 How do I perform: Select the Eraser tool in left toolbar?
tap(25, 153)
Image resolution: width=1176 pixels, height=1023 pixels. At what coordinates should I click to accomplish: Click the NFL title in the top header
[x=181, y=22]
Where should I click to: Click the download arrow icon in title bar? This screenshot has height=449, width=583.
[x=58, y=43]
---
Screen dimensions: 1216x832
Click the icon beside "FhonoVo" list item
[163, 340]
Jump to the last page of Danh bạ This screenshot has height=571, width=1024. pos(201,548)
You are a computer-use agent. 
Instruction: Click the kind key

### Problem statement:
From the listing above, the lines starting with the one that has "Screen dimensions: 1216x832" and running through the one that has "Instruction: Click the kind key" should be copied exactly, ends included.

### Exercise solution:
Screen dimensions: 1216x832
Click the icon beside "FhonoVo" list item
[163, 340]
Jump to the last page of Danh bạ This screenshot has height=571, width=1024. pos(201,548)
You are a computer-use agent. 
Instruction: Click the kind key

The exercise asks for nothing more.